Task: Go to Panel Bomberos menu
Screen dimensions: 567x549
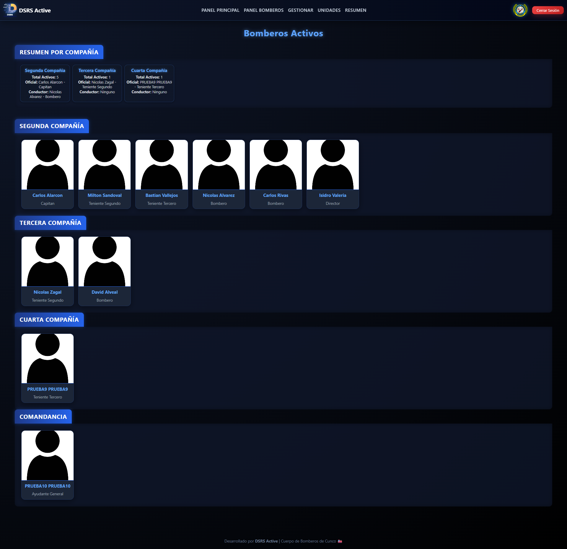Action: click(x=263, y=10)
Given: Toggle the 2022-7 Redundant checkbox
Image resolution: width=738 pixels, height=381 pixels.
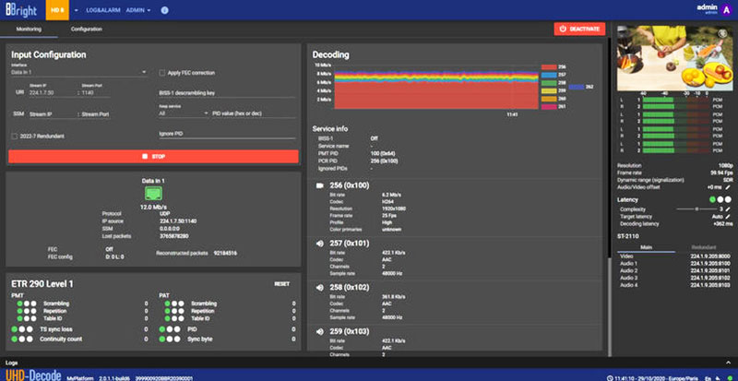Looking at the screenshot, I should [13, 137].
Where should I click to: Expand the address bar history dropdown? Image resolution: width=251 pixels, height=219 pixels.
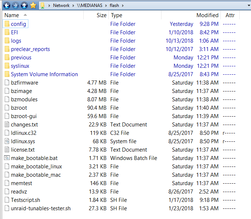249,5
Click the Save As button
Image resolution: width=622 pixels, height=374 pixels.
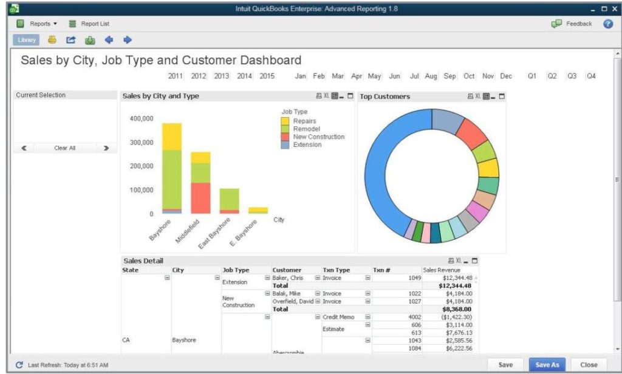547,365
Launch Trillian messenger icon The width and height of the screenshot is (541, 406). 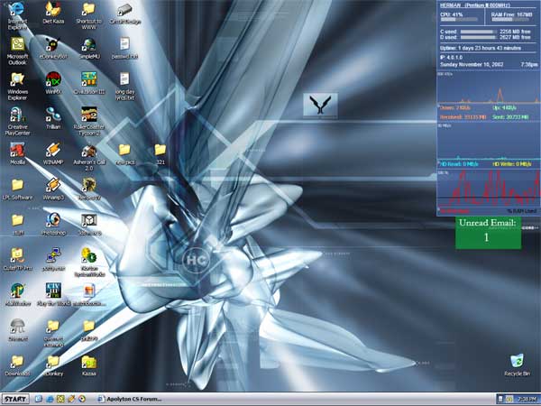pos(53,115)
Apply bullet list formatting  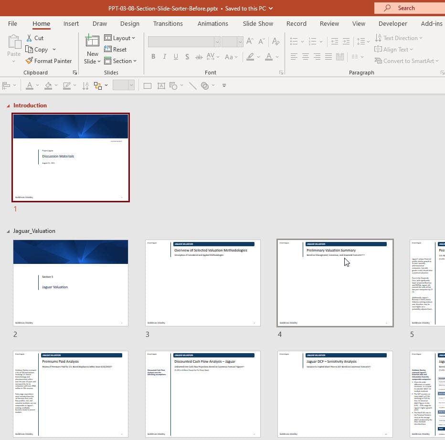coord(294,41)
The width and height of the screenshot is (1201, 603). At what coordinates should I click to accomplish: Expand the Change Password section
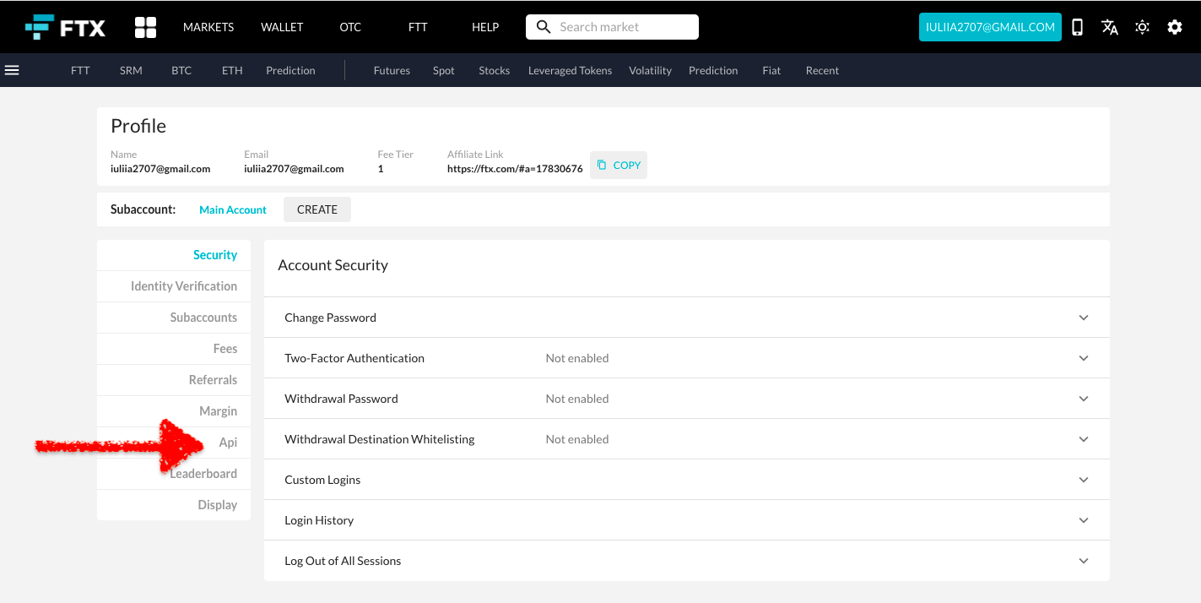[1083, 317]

——

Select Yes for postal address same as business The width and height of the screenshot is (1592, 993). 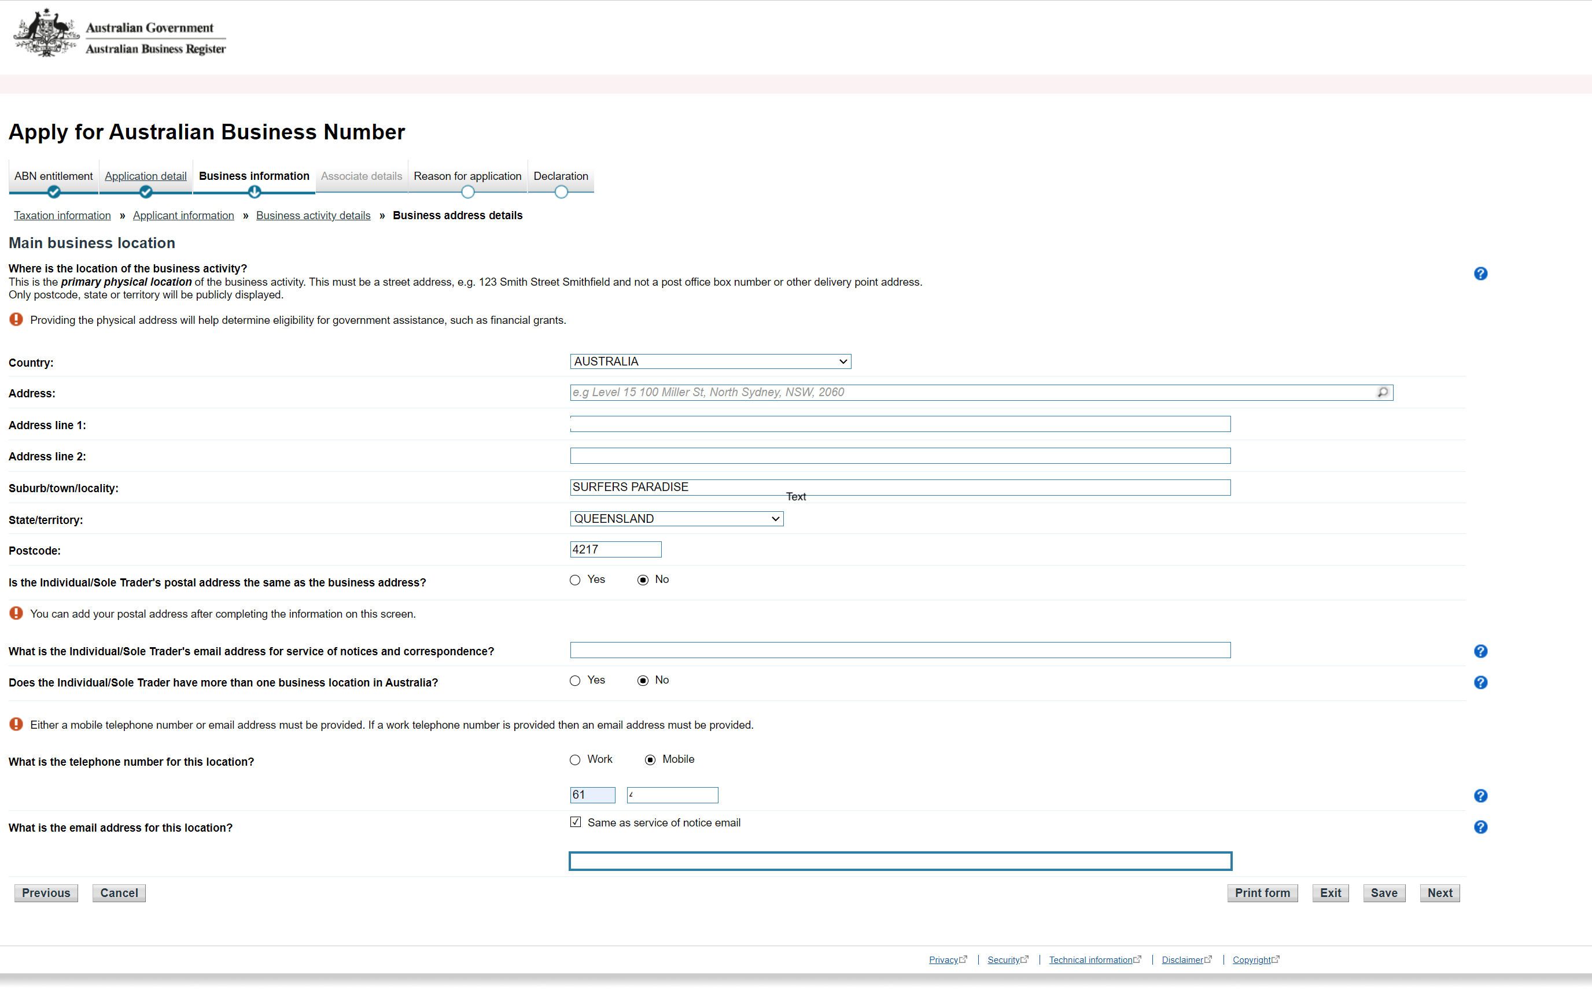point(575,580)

——

_Exercise task_: Pick out and copy every line of the entries above that contains the word "Image". Case counts.

_Exercise result_:
Image resolution: width=738 pixels, height=381 pixels.
Where should I click to: Expand the address bar history dropdown? Image resolution: width=251 pixels, height=219 pixels.
Image resolution: width=622 pixels, height=374 pixels.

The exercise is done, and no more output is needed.